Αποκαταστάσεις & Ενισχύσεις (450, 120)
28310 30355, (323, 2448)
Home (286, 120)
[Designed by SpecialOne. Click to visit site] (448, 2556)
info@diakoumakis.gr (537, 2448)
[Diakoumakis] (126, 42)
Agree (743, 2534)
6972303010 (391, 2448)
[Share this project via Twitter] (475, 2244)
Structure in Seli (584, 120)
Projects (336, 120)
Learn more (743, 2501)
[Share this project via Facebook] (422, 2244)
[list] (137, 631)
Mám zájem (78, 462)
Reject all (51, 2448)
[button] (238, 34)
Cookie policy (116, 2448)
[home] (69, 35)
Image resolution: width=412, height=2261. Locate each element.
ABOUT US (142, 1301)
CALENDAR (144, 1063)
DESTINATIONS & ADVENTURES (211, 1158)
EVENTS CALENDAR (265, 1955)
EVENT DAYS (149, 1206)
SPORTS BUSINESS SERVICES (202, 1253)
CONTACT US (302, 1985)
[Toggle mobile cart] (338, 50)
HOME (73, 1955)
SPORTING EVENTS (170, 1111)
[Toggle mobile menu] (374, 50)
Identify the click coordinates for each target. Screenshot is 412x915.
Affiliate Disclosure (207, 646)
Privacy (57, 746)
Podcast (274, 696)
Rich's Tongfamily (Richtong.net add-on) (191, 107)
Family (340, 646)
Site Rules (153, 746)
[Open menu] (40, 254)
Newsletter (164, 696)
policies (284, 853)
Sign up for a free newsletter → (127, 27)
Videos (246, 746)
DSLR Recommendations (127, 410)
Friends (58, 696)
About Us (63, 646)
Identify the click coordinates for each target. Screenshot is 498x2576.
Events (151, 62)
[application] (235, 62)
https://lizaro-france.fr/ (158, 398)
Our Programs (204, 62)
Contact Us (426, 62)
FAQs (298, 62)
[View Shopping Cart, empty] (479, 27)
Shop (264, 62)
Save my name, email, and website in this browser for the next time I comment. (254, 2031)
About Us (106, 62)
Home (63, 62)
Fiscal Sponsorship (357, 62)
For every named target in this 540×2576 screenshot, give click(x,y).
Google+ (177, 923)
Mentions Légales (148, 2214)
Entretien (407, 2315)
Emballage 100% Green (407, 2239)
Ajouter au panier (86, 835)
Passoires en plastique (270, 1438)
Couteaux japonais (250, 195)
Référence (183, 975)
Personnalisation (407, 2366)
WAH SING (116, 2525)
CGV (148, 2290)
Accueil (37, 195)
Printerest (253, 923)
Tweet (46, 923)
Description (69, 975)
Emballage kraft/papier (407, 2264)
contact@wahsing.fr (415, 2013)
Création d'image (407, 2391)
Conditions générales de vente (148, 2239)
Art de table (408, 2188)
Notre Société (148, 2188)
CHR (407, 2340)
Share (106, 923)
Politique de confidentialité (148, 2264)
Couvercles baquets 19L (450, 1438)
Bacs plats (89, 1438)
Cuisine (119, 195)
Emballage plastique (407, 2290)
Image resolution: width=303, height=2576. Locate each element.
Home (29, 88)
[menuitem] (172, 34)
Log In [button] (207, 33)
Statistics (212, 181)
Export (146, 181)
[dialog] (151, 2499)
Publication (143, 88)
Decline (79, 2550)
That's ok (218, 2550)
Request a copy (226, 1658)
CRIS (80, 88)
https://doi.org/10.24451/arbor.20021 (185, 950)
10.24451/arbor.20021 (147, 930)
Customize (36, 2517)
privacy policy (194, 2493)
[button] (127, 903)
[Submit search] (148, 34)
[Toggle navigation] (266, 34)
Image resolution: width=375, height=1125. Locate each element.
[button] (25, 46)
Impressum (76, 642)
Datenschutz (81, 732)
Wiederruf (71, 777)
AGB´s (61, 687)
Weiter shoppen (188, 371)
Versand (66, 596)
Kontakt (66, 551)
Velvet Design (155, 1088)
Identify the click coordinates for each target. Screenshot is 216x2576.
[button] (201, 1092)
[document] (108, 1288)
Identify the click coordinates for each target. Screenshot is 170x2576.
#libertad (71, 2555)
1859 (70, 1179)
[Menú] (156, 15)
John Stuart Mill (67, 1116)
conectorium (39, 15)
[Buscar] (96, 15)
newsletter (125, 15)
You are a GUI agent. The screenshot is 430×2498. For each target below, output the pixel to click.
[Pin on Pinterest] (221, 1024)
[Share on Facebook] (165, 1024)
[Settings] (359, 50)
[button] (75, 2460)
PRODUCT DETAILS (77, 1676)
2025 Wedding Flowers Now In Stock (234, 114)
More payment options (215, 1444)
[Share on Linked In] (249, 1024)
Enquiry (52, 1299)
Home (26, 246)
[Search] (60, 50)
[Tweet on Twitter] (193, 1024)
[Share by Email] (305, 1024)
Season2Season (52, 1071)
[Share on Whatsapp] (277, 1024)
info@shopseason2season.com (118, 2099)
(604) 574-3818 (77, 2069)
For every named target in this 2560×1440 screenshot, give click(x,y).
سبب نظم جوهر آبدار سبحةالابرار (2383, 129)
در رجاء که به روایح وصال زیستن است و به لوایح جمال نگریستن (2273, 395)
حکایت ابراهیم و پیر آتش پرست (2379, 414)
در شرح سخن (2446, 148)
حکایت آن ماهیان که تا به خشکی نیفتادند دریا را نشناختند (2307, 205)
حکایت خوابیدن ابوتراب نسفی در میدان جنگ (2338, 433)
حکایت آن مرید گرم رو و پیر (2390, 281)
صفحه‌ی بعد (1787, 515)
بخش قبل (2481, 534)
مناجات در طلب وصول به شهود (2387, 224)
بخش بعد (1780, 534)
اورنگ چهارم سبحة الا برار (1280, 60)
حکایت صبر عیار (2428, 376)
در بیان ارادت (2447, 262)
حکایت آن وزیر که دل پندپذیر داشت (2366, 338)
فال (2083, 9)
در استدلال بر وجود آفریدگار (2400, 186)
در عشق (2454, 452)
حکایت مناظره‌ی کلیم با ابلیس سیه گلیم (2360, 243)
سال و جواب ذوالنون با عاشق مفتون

■ Problem description
Each line of the listing above that contains the word "named" is to be copied.

■ Answer section
For every named target in this 540×2576 screenshot, give click(x,y).
For every named target in this 2560×1440 screenshot, give click(x,y).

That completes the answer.